In a number line representation, negative numbers are located to the left of zero. They are the counterparts to positive numbers, situated on the opposite side of zero. The more negative a number is, the further it is from zero. For instance, -5 is less than -2.

Negative numbers also play a vital role in various mathematical operations and equations. They are crucial in solving problems that require you to look into values that 'decrease' or are deducted from a total.

Positive numbers are greater than zero and are typically written without a positive sign (+) in front of them, as the presence of the sign is implied. They include:

• Whole numbers (1, 2, 3, ...).
• Fractions and decimals greater than zero (0.5, 2/3, etc.).

In math, positive numbers are considered more 'natural' as they often represent counts of objects, measures of distances, or quantities more than zero.

On a number line, you'd find positive numbers to the right of zero. This positioning symbolizes increases, gains, or amounts that add up. Positive numbers are pivotal in adding, subtracting, multiplying, and dividing equations, and understanding their role helps in efficiently solving different mathematical operations.

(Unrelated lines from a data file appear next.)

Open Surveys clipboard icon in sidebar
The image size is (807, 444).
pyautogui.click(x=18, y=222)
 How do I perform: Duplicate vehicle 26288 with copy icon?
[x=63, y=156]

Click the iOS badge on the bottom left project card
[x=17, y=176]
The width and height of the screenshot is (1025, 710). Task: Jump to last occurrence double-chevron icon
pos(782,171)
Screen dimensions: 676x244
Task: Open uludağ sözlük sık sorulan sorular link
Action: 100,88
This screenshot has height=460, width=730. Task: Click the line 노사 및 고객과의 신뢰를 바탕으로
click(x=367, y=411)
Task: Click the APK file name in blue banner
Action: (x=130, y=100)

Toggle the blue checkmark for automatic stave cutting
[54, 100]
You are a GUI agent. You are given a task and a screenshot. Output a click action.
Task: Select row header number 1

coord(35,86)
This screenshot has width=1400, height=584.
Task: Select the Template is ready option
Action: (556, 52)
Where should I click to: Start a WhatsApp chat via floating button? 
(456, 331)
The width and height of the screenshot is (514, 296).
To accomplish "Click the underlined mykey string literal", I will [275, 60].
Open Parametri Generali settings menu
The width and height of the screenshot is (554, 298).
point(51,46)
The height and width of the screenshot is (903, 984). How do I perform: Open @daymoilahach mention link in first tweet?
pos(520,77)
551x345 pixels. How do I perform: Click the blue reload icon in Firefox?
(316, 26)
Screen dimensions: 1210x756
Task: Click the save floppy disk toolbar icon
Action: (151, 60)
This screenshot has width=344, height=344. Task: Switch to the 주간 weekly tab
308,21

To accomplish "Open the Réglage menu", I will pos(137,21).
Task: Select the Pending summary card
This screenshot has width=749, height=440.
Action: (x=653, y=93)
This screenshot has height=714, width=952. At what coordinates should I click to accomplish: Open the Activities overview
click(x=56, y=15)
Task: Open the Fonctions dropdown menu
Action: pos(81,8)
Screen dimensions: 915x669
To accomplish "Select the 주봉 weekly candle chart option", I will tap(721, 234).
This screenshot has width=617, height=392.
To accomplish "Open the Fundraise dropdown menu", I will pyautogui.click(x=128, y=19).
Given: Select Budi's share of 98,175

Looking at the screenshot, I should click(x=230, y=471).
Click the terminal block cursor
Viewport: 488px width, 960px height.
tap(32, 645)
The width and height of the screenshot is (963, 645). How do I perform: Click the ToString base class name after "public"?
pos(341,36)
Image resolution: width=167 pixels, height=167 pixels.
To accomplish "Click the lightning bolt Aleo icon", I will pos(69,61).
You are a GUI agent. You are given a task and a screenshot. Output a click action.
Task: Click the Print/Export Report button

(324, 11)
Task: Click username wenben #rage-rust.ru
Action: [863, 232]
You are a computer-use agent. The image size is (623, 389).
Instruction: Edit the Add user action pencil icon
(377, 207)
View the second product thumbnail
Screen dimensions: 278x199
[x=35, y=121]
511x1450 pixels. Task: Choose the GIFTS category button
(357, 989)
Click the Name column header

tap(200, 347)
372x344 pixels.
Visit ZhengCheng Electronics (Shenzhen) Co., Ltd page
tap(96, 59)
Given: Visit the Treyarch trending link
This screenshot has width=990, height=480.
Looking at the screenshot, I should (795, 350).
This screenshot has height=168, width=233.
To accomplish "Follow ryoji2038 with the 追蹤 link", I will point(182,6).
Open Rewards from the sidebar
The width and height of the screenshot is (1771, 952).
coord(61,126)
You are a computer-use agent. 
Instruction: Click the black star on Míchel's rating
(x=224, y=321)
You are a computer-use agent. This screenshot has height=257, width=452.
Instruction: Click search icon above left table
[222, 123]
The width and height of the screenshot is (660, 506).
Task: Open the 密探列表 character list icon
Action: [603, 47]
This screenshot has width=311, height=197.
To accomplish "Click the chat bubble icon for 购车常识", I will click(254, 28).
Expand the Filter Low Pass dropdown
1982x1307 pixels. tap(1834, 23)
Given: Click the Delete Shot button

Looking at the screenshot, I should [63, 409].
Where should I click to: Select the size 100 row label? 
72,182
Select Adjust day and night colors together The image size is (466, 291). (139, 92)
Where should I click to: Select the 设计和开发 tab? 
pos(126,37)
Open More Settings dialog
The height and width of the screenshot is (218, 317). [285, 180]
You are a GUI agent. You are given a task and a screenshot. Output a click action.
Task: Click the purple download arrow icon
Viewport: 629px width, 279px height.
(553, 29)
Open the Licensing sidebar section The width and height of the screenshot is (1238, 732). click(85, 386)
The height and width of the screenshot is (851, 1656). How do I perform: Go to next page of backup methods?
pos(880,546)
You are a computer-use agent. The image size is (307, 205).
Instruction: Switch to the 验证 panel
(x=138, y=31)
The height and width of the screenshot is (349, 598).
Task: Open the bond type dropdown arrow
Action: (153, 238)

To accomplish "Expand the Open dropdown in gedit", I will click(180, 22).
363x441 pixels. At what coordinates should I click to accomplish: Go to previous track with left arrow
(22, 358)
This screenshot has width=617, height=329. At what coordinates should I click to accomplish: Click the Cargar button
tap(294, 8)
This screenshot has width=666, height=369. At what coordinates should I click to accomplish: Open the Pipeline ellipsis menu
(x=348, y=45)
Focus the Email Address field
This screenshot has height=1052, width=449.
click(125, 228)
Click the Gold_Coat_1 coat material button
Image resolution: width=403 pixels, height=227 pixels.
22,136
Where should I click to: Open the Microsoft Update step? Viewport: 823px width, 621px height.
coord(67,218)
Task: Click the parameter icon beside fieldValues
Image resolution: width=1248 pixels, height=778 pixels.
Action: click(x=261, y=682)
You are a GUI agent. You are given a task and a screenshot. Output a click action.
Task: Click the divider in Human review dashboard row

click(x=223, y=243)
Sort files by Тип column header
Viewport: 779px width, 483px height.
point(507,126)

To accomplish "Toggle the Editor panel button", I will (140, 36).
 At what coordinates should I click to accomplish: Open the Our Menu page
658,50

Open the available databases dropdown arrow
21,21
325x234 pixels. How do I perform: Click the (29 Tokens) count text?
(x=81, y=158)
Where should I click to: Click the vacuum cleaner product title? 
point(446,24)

Solving equations involves finding the value of unknowns that make the equation true. Equations can include one or multiple operations such as addition, subtraction, multiplication, or division. Here are basic steps to solve equations, particularly around finding opposites:

• Identify the equation and separate the terms. Look for like terms or those which can be easily simplified.
• Use inverse operations to isolate the variable. For example, if the equation is in the form of \(x + a = b\), subtract \(a\) from both sides to get \(x = b - a\).
• Check your solution by substituting back into the original equation to ensure both sides are equal.

These techniques aid in solving linear equations as well as more complicated ones often used in algebraic expressions. By understanding each step, from identifying terms to applying inverse operations, you'll build confidence in solving for unknowns efficiently.